Space solar power beamed to Earth for first time

US experiment marks progress in global efforts to boost energy supply

A handout artist impression released by NSF's NOIRLab on May 3, 2023, shows a star devouring one of its planets. AFP
Powered by automated translation

Scientists have beamed solar power back from space, using technology placed in high orbit that allows it to collect the Sun's energy and transmit it to Earth.

The Space Solar Power Demonstrator, a prototype launched into orbit in January, last month beamed detectable power to Earth.

The demonstration by the California Institute of Technology (Caltech) uses hardware similar to solar panels and marks significant progress in global efforts to boost energy supply.
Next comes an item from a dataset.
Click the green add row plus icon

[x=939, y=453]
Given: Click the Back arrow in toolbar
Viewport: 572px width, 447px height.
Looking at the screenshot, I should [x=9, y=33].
Ali Hajimiri, professor of electrical engineering and medical engineering at Caltech, said the experiment was part of the university's Space Solar Power Project.

“Through the experiments we have run so far, we received confirmation that Maple [technology being tested by the demonstrator] can transmit power successfully to receivers in space,” Mr Hajimiri said.

“We have also been able to programme the array to direct its energy towards Earth, which we detected here at Caltech.

“We had, of course, tested it on Earth but now we know that it can survive the trip to space and operate there.”

How it works

Beaming solar power from space means countries could significantly boost energy supply in an economical way.

Sunlight is about 10 times more intense at the top of Earth's atmosphere than at the surface, the European Space Agency has said.

If transmitters are placed in a high enough orbit, they could absorb sunlight on a continuous basis.

The transmitters would then be able to transfer energy to stations across the planet whenever needed.

Maple has an array of flexible lightweight microwave power transmitters that can deliver energy.

“In the same way that the internet democratised access to information, we hope that wireless energy transfer democratises access to energy,” Mr Hajimiri said.

“No energy transmission infrastructure will be needed on the ground to receive this power. That means we can send energy to remote regions and areas devastated by war or natural disaster.”

But for the plan to work, transmitters would need to be weigh less than they do now to reduce the amount of fuel needed to launch them to space.

They also need to be flexible so they can fold up inside a rocket.

The European Space Agency said some challenges still need to be addressed before space-based solar energy projects can create economically viable levels of energy.

“The biggest challenge is that the required structures need to be very large, both on Earth and in space,” the agency said on its website.

“A single solar power satellite at geostationary orbit might extend more than a kilometre across, with the receiver station on the ground needing a footprint more than 10 times larger.”

Other countries have also been working towards creating space-based solar energy.

China has plans to develop a solar power plant in space by 2028.

British firm Space Solar also has plans to create a solar energy station in space, with financial support from Saudi Arabia.

Within six years, Space Solar aims to have a trial project providing six megawatts of power from low Earth orbit, eventually leading to a two-gigawatt power station in high orbit by 2035.